The current 16-test menu for the script-based implementation is shown in Figure 5. All tests, except Test 2, are stereo signals and should be applied to the LF and RF channels of a surround loudness meter. All tests, except the first three, comprise a 1kHz sinewave at varying amplitudes. When the expected result is a range rather than a specific target, this is due to the 100ms alignment uncertainty.

Test 1 checks the accuracy of the True-Peak meter. The initial waveform is a one-eighth sample rate, -6dBFS sinewave in which samples are chosen to correspond to the sinewave peaks. After three seconds, the frequency changes for one cycle to one-fourth sample rate, and the amplitude increases to -2dBFS. The samples are chosen to occur 45 degrees off the sinewave peaks as shown in Figure 6a. When this waveform is properly interpolated (as would occur when reproduced in the analog domain), the result is the waveform shown in Figure 6b. All meters will read -6dBFS initially. After three seconds, the reading should increase to -2dBFS. Non-interpolating meters will increase to -5dBFS.

Test 2 is Dolby Digital-encoded and stimulates all channels simultaneously, including the LFE. Power summation is checked by using sinewaves of slightly different frequencies. A compliant meter reads -23LKFS. If the meter incorrectly sums in the time-domain, the reading will cycle. If the meter includes the LFE, the reading will be too high.

Test 3 checks the filter response at six frequencies: 25, 100, 500, 1k, 2k and 10kHz using sinewaves of varying amplitudes to give a constant reading of -23LKFS.

Test 4 alternates between -69.5dBFS and -90dBFS to exercise the absolute gating function. A compliant meter reads -69.5LKFS. A meter that does not implement absolute gating reads -71.5LKFS to -72.7LKFS.

Test 5 steps the amplitude between -23 and -6dBFS at intervals between 0.5 and 1.4 seconds. A meter that correctly implements relative gating reads -7.7LKFS to -8.2LKFS; a non-compliant meter reads between -13.2 and -13.5.

Test 6 checks aspects of relative gating missed in test 5 by alternating between -36dBFS and -20dBFS. A compliant meter reads between -22LKFS and -22.5LKFS, whereas non-compliant meters read between -24.3LKFS and -24.7LKFS.

Tests 7, 8 and 9 are corrected implementations of EBU Tech 3341 Test Cases 3, 4 and 5 that evaluate basic loudness meter operation. The versions created by the EBU have slight errors discovered in the test suite's development.

Tests 10, 11 and 12 are implementations of EBU Tech 3342 Test Cases 1, 2 and 3, which evaluate basic loudness range meter operation. Each test takes 40 seconds and spends half its time at each of two amplitudes 10dB, 5dB and 20dB apart, respectively. The loudness range meter should read these same values.

Test 13 implements EBU Tech 3342 Test Case 4, which evaluates loudness range meter gating. It spends 20 seconds at each of the amplitudes -50dBFS, -35dBFS, -20dBFS, -35dBFS and -50dBFS. A compliant meter will ignore the -50 amplitudes and read 15LU. If gating is not implemented, the meter reads 30LU.

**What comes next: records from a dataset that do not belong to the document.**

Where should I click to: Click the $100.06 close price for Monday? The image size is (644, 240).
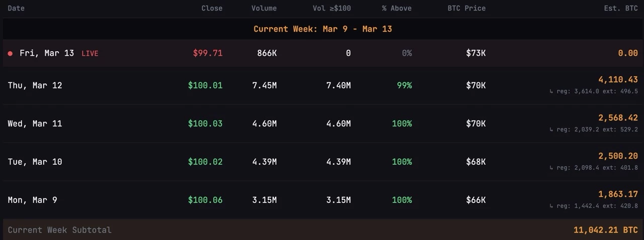pyautogui.click(x=205, y=200)
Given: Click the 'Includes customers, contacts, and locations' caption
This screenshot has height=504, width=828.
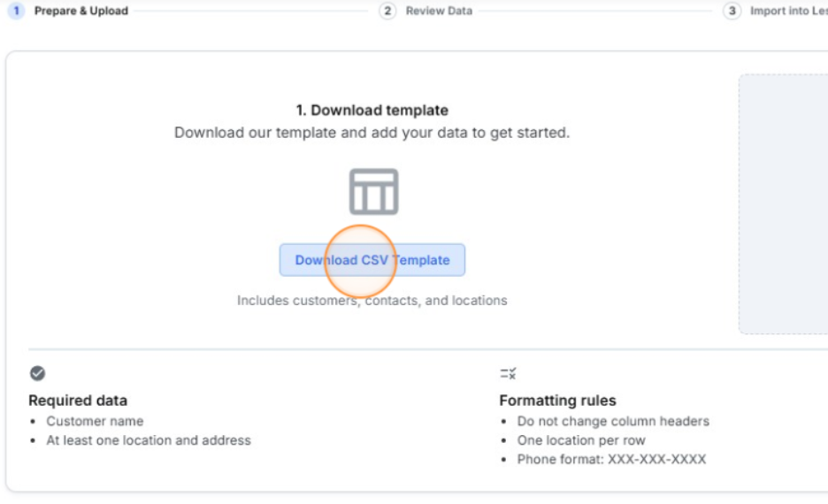Looking at the screenshot, I should click(372, 301).
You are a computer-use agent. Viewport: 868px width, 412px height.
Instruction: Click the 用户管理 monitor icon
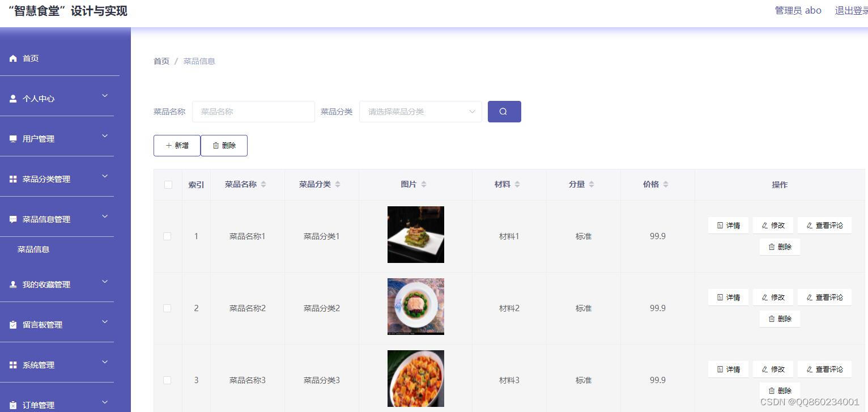click(x=12, y=138)
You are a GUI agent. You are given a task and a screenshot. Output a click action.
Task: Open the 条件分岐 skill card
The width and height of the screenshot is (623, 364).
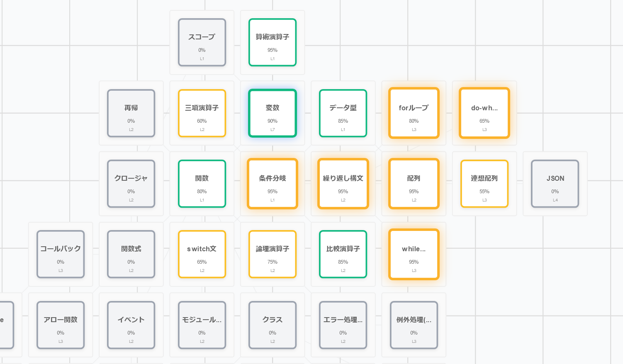point(273,184)
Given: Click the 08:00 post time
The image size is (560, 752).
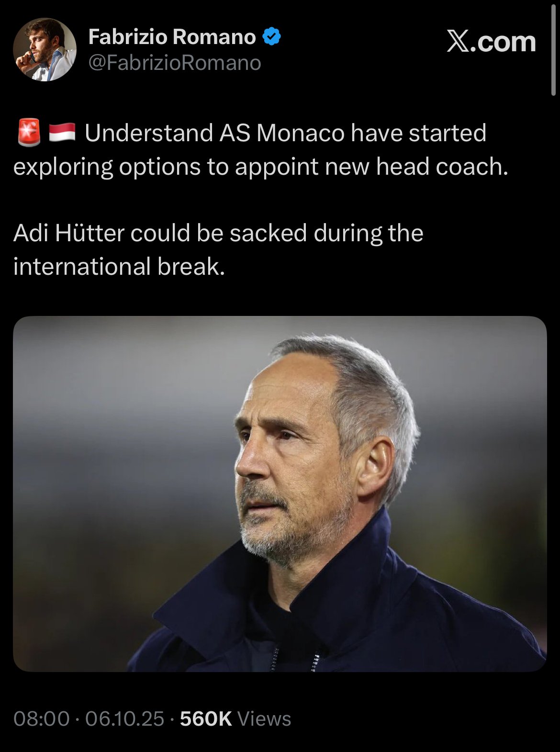Looking at the screenshot, I should click(41, 718).
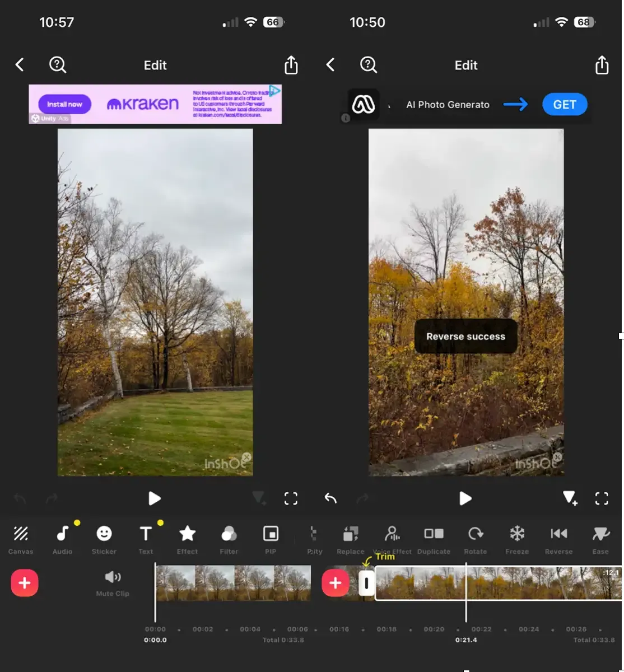
Task: Tap Install now on the Kraken ad
Action: click(x=64, y=104)
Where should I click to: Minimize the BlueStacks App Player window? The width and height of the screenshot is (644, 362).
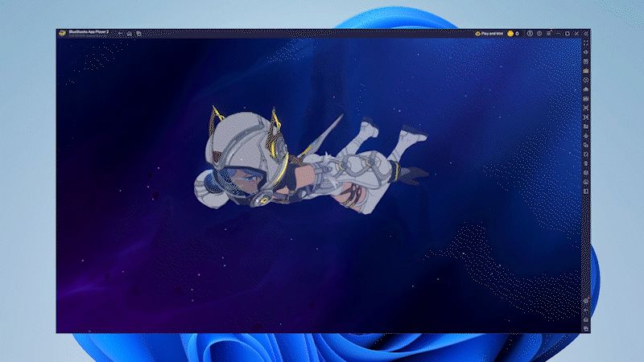coord(557,34)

Tests 14 and 15 are sinewave-based alternatives to EBU Tech 3342 Test Cases 5 and 6, which are narrow-loudness-range (NLR) and wide-loudness-range (WLR) program clips. The NLR test uses amplitudes of -50, -40, -25, -20dBFS, -15dBFS, -20dBFS, -25dBFS, -40dBFS and -50dBFS, while the WLR test replaces the -25 amplitudes with -35dBFS. In both tests, the -40dBFS amplitudes are maintained for three seconds and the -15dBFS amplitudes for two seconds, while the others have 23 one-second durations. The durations at -40 and -15 test the 10 percent and 95 percent statistical processing defined in the loudness range algorithm.

Test 16 measures the meter's relative gate threshold, displaying -8 or -10 as appropriate. This is useful to determine if your meter is designed around the old standard.

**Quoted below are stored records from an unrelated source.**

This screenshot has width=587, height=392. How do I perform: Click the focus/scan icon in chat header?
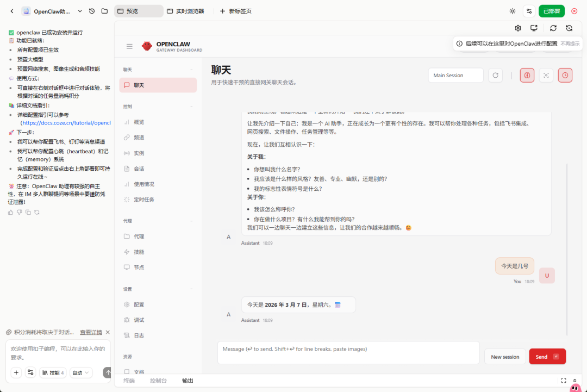546,75
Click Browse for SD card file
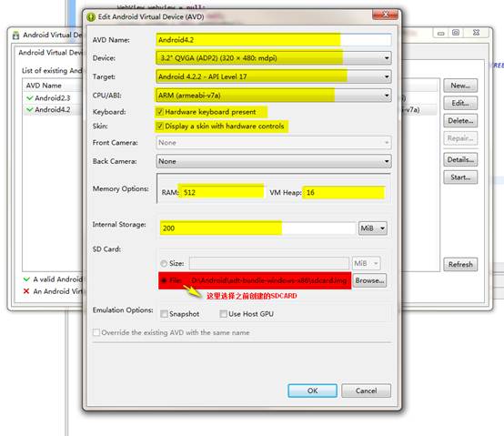504x436 pixels. point(369,280)
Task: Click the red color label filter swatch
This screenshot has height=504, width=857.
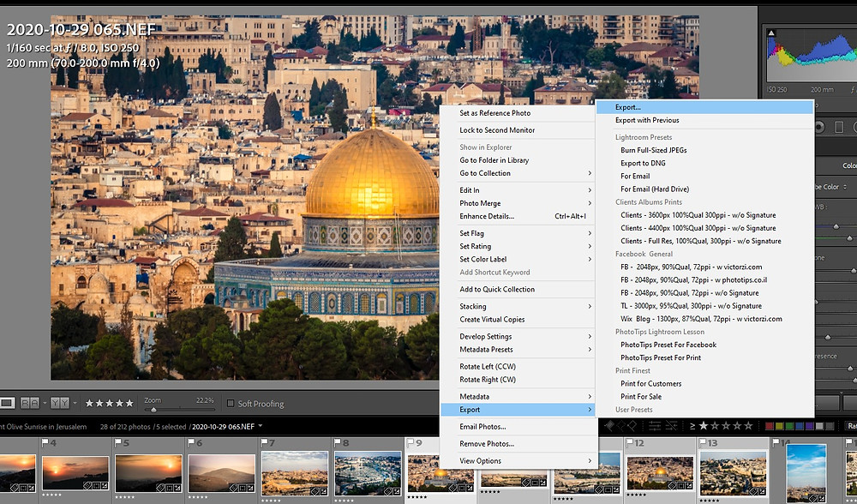Action: pyautogui.click(x=770, y=426)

If a loudness meter gives the expected results for each of the tests above, the likelihood is high that the implementation is compliant with the latest version of BS.1770.

Richard Cabot is the CTO of Qualis Audio. He was previously chairman of the AES digital audio measurement committee for the development of the AES-17 standard. Ian Dennis is technical director of Prism Sound and, as vice chair of the AES digital audio measurements committee, wrote the document which became the true-peak meter specification in BS.1770.